__Short problem__. Print the lines word for word, from the first one through the line containing "(x=499, y=354)", and leave the pictures out.

Records excerpted from a collection:
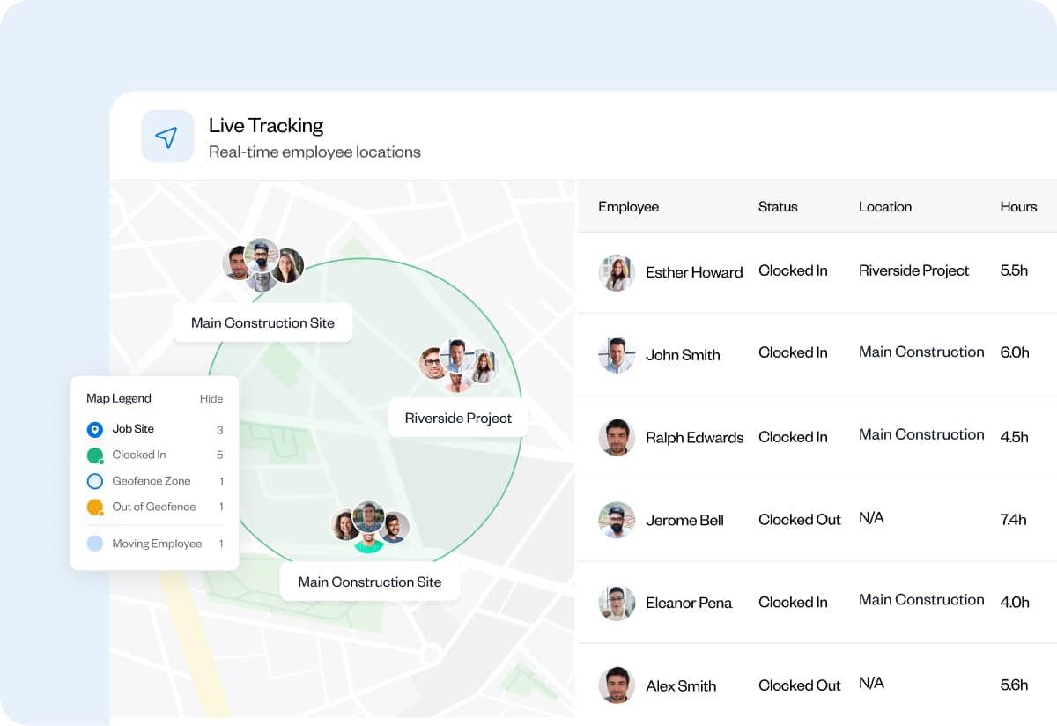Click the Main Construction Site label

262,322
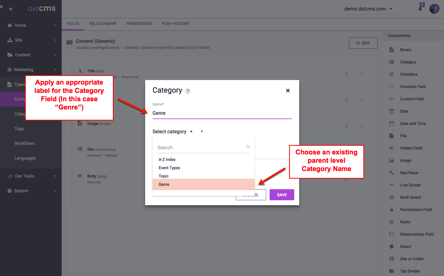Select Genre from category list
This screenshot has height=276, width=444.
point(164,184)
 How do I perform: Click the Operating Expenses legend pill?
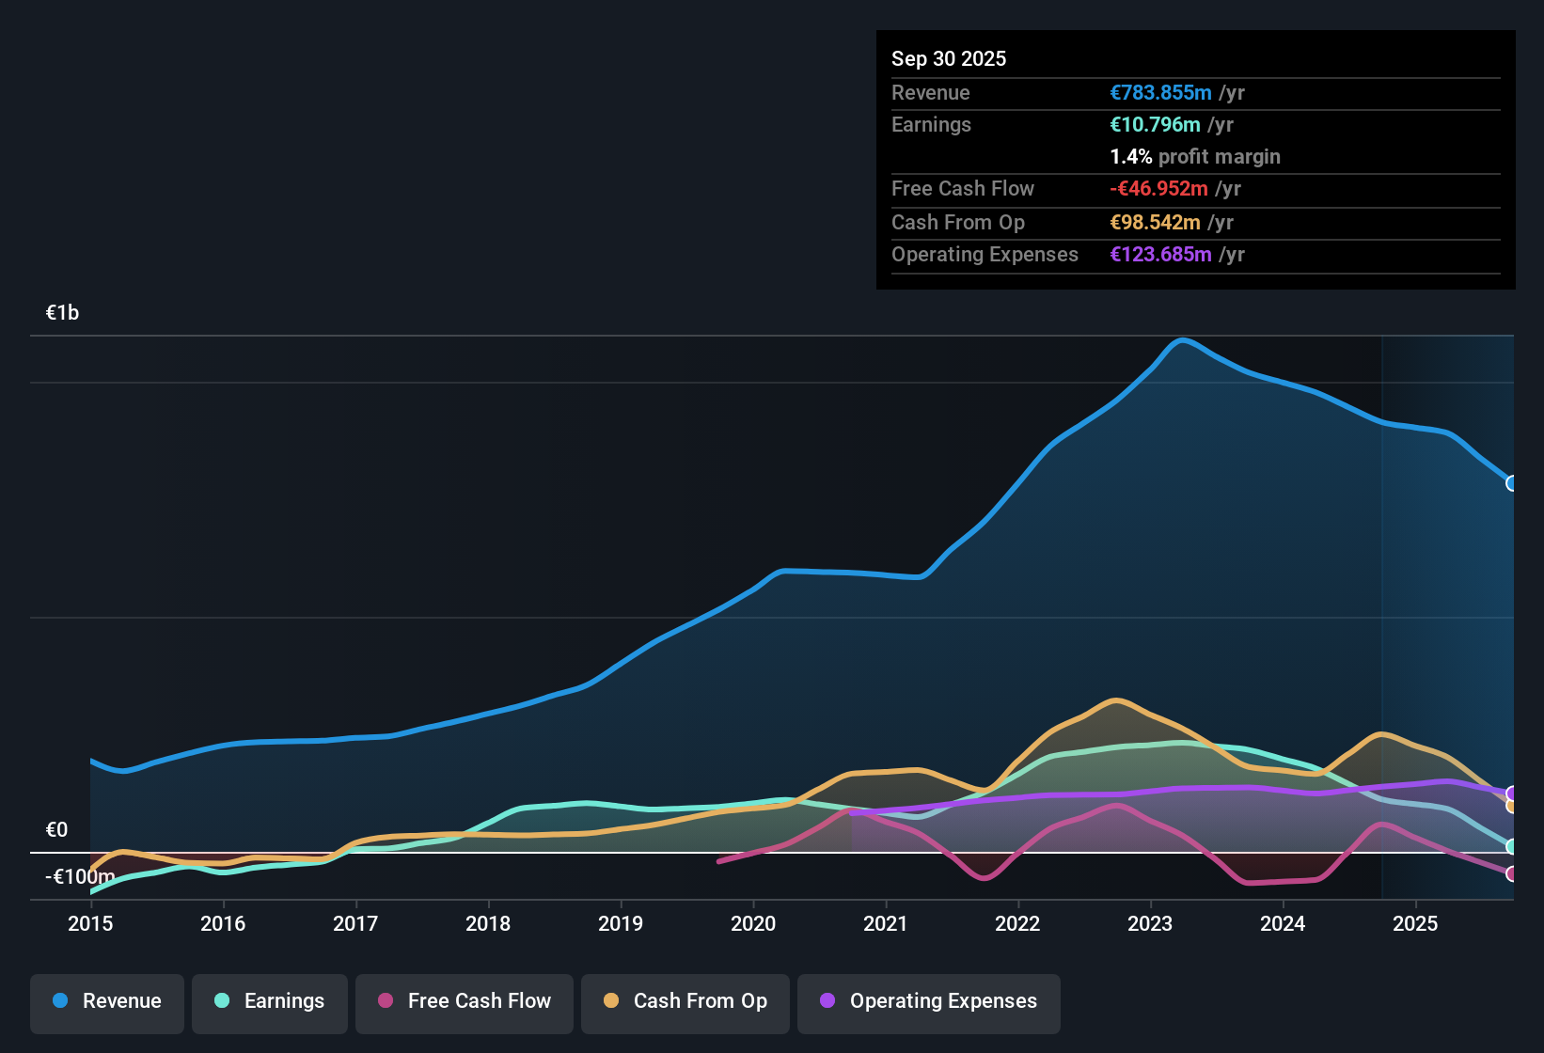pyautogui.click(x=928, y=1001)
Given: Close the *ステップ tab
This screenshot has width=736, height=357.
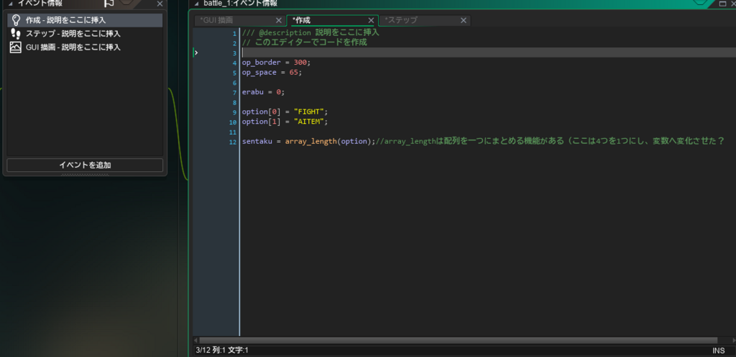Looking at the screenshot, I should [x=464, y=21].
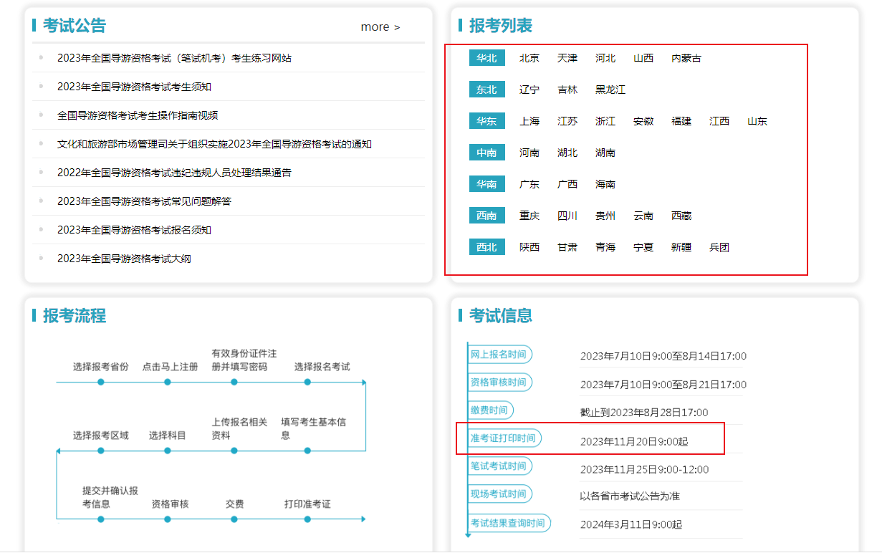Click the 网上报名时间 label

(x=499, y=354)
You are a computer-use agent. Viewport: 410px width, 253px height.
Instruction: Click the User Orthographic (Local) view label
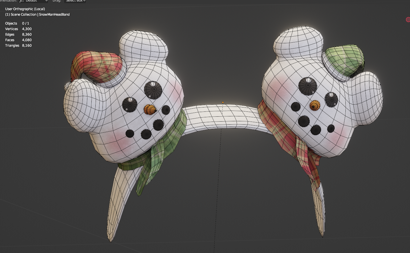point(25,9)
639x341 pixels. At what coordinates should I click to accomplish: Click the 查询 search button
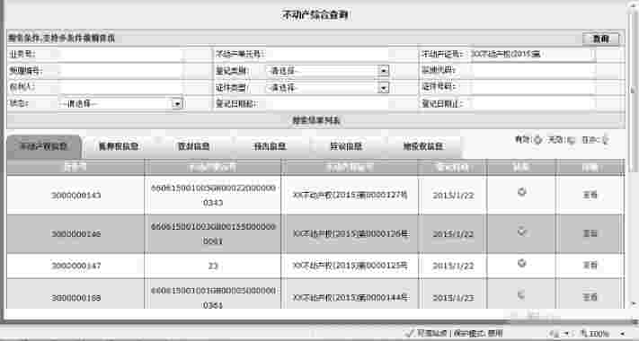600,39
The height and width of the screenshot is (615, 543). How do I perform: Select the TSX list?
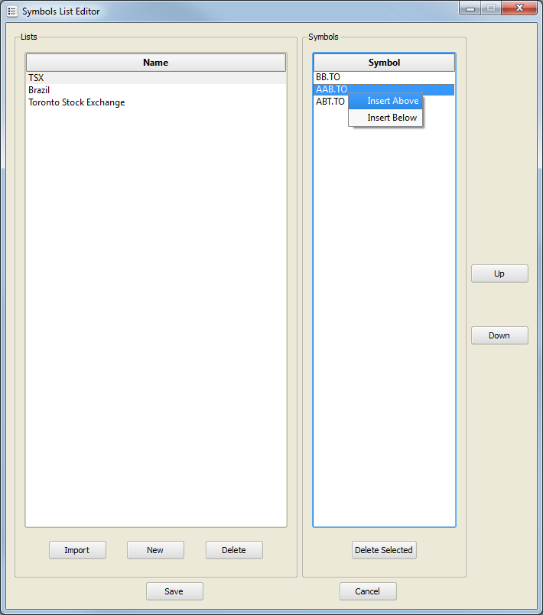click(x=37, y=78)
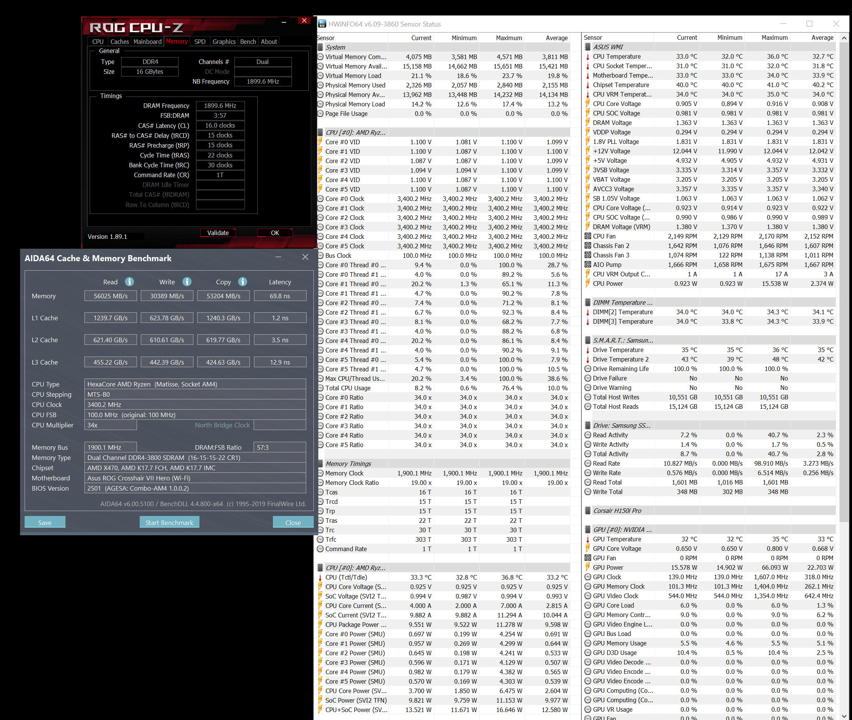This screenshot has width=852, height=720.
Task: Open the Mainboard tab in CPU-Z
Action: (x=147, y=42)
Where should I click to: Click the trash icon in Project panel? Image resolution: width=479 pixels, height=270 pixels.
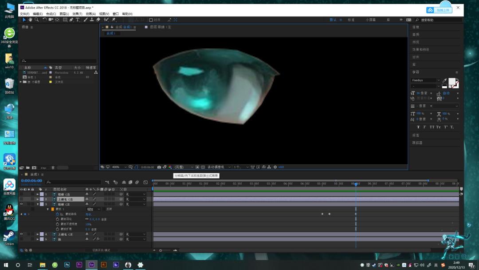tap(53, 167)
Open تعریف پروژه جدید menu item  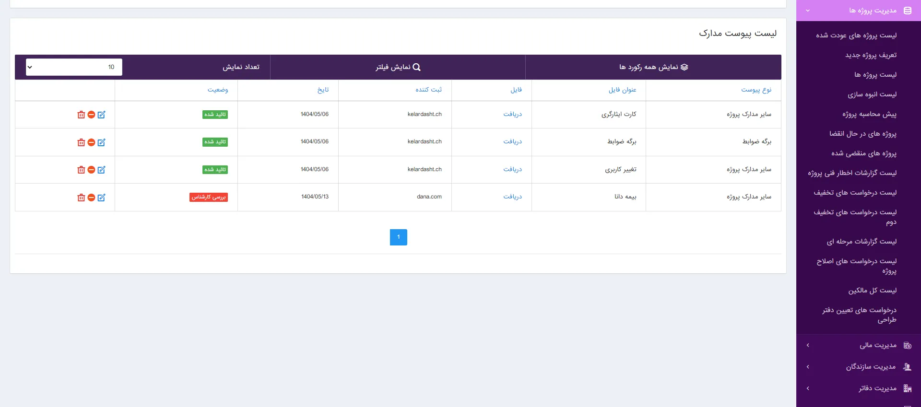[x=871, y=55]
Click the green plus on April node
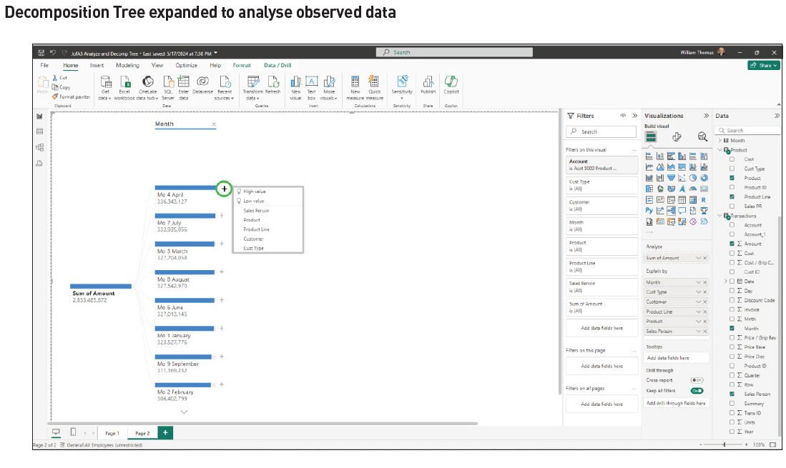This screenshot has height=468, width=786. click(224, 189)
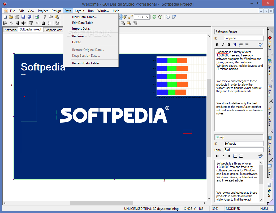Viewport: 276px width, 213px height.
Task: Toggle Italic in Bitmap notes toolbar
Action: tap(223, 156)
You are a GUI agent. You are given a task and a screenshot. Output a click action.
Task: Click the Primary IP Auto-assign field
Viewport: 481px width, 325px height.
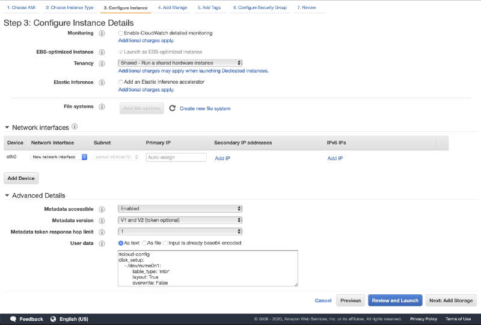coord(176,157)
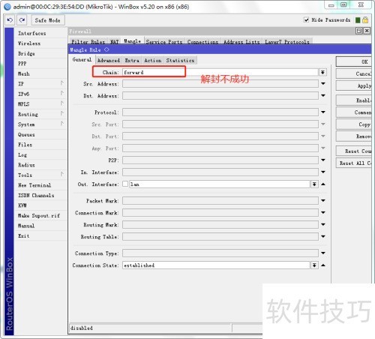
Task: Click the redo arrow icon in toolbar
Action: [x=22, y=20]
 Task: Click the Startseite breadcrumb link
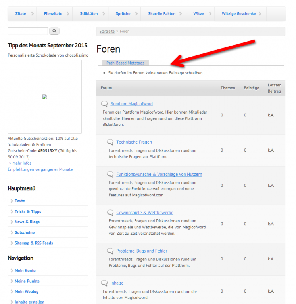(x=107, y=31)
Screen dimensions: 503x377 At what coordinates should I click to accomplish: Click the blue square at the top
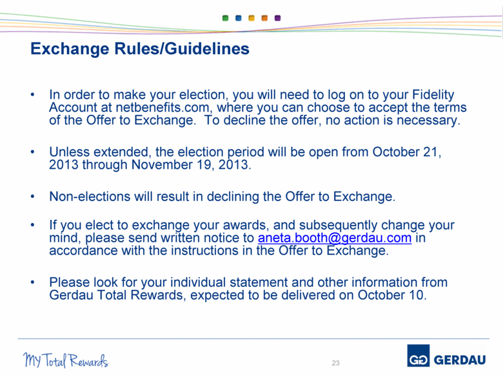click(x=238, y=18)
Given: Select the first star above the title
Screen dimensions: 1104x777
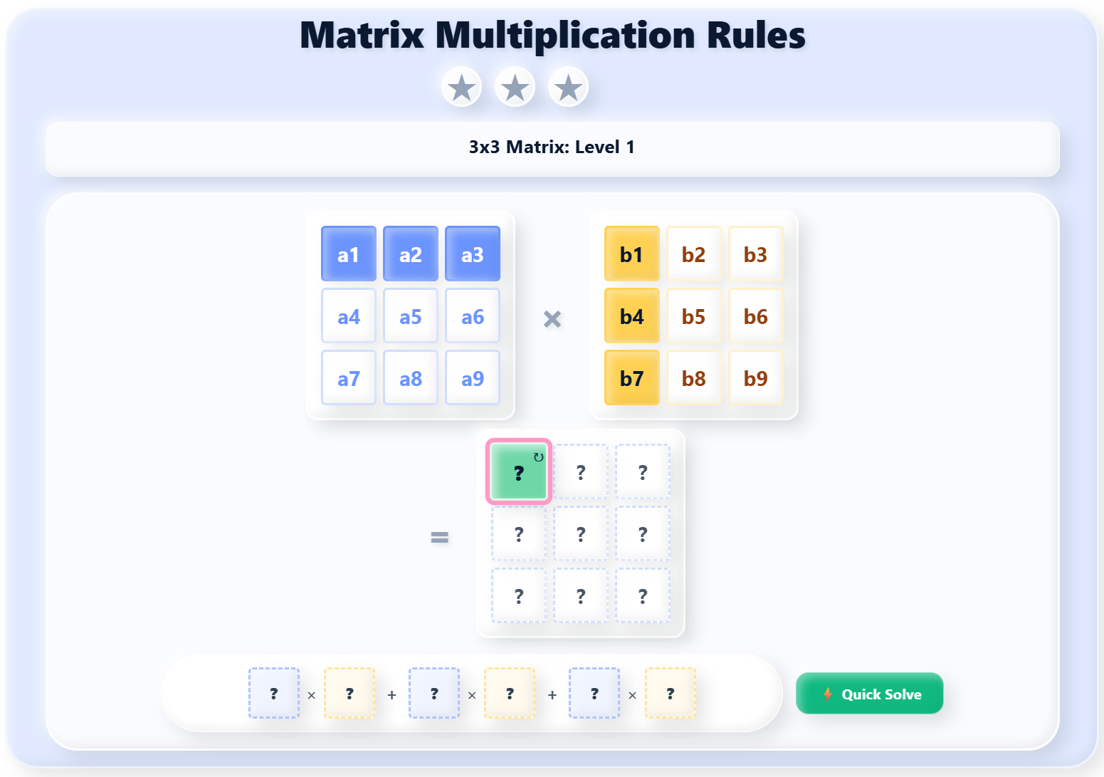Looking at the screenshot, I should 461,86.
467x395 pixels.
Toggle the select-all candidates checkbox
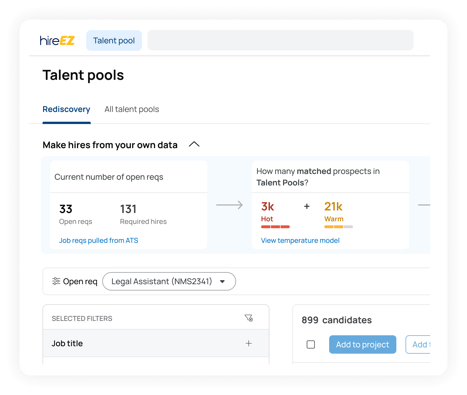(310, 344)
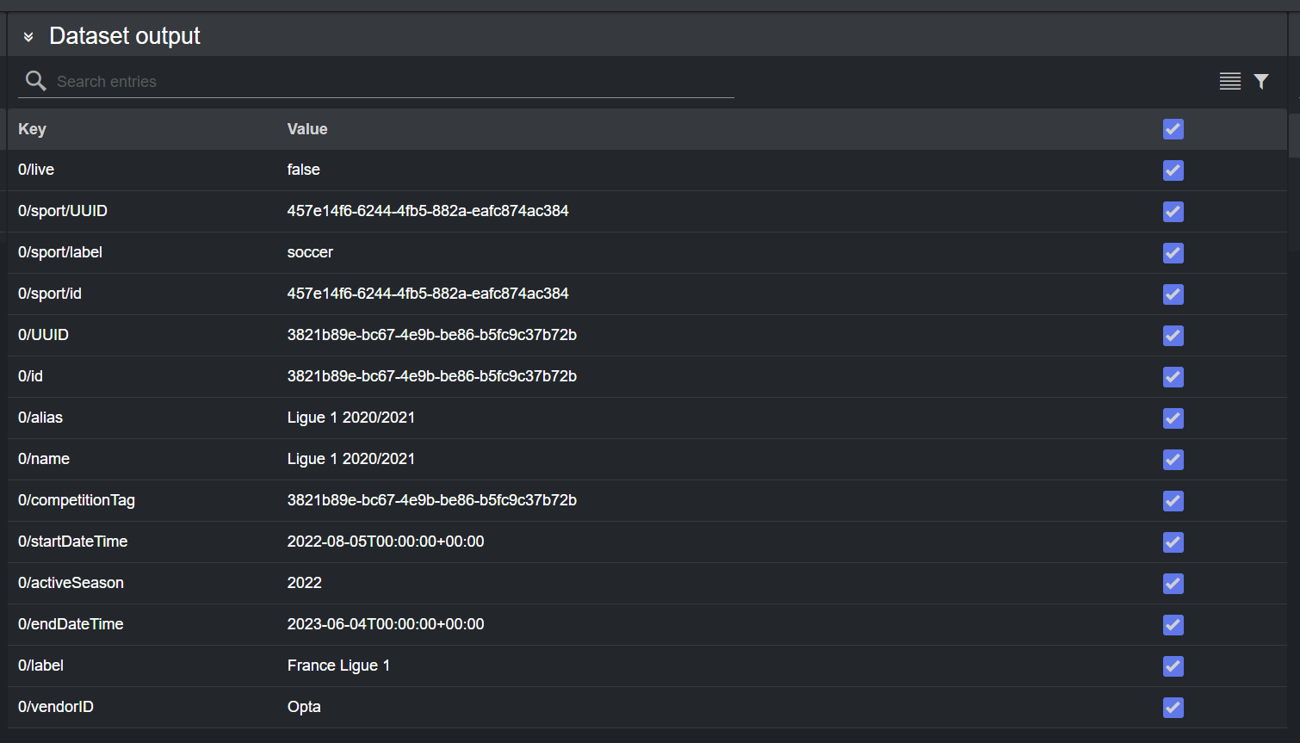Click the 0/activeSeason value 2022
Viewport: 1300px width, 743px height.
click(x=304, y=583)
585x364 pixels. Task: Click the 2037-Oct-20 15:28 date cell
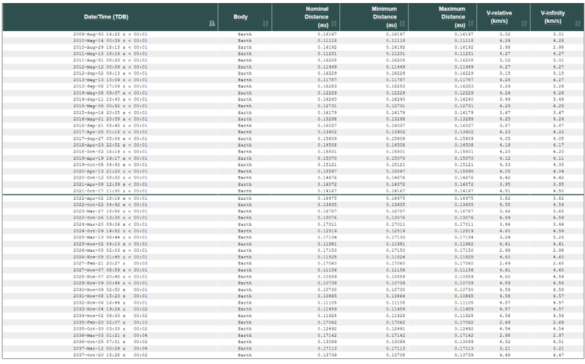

__Reply__.
Click the Main Construction Site label

262,322
Select Genre from category list
This screenshot has height=276, width=444.
point(164,184)
 How do I perform: Click the Operating Expenses legend pill?
pyautogui.click(x=928, y=1001)
Given: Close the *ステップ tab
This screenshot has width=736, height=357.
Looking at the screenshot, I should [x=464, y=21].
Click the 网上报名时间 label

(x=499, y=354)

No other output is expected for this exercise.